Nosotros, aquí en España, estamos acostumbrados a un sistema sanitario público de máxima excelencia y absolutamente igualitario, de modo que nadie debía temer no recibir la mejor asistencia sanitaria posible, con total independencia de su situación económica y, por ello, tenemos la tendencia mental a dar por descontado que nuestro sistema seguirá introduciendo los nuevos avances diagnósticos y terapéuticos en las mismas condiciones de excelencia y universalidad. Sin embargo, la realidad podría ser diferente. De hecho, en el último año ya hemos asistido a algunos cambios en el sistema, ya tenemos restricciones en el acceso a la asistencia sanitaria, hemos de pagar más por los medicamentos, incluidos los pensionistas y hace tiempo que venimos oyendo a políticos diversos y expertos, reales o supuestos, hablar de determinadas medidas que siempre acaban en lo mismo: en que los ciudadanos deberemos en futuro pagar por determinados servicios: copago por acudir al médico en el centro de salud, copago por el transporte no urgente en ambulancia, copago por acudir a urgencias, pagar por la comida en los hospitales, o por la ropa de cama, o por el papel higiénico. Al final, podríamos encontrarnos con un sistema sanitario que, quizás, aun siga siendo excelente, aunque lo más probable es que se deteriore, pero que ya no será igualitario.
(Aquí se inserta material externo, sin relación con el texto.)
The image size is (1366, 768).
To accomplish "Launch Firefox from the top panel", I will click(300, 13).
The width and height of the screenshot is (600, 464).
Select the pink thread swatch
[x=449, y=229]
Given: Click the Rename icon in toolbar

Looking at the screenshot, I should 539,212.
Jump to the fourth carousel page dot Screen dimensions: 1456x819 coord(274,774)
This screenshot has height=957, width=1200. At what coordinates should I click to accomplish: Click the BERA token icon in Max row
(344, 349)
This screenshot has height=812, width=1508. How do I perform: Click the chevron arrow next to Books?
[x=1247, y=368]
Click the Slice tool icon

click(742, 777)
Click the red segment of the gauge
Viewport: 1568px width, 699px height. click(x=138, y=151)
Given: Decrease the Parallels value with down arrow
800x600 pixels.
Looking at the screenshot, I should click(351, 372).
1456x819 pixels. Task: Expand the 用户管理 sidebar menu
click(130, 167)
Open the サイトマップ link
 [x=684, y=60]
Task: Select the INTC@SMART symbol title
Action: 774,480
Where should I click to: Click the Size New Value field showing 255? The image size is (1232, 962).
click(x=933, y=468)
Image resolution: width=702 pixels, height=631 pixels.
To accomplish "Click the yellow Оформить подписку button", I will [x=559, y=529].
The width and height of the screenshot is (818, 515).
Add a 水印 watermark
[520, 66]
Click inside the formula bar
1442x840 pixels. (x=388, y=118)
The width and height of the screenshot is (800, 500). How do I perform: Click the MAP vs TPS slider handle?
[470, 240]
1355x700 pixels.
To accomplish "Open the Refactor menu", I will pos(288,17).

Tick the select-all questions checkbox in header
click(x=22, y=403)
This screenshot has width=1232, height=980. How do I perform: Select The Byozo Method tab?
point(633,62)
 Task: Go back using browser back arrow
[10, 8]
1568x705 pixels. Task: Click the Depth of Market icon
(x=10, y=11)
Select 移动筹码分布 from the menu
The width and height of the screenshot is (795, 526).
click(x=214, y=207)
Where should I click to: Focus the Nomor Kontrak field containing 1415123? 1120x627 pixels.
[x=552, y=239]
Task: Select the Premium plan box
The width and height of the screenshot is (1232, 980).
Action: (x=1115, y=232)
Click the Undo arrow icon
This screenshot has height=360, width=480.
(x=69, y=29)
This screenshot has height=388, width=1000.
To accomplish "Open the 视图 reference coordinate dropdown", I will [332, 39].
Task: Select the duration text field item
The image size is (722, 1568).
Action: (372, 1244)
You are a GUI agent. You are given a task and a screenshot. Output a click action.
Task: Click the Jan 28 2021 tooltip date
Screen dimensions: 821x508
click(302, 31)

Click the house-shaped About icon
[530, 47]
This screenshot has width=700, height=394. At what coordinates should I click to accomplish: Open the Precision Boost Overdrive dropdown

La política que viene aplicando el actual gobierno español está provocando una gran profundización de las desigualdades sociales. Un ejemplo es la reforma de la justicia. La opinión muy generalizada de magistrados y letrados, muchos de ellos conservadores, es que la reforma del ministro Ruiz Gallardón, con la imposición de tasas, algunas desproporcionadamente elevadas, para acceder a los tribunales, ha supuesto ya la instauración de una justicia diferenciada en tres escalones. Uno para los que tienen posibilidades económicas, que no tienen problemas, otro para los pobres de solemnidad, que pueden acceder a la justicia gratuita y a defensores de oficio y otro para la empobrecida clase media, que no puede acceder a la justicia gratuita y, en muchos casos, tampoco puede pagar abogados, procuradores y, encima, las tasas. A estos últimos se les ha privado, de facto, de su derecho a la tutela judicial efectiva, lo que es gravísimo, sin embargo los ciudadanos parecemos anestesiados e incapaces de reaccionar.
Algo parecido podría pasar, a no mucho tardar, con nuestro servicio nacional de salud. En un reciente artículo publicado en el diario El País, Rosa Montero ha escrito esta frase que hago mía: “la desigualdad en la extrema necesidad de la salud siempre me pareció inconcebible y repugnante”.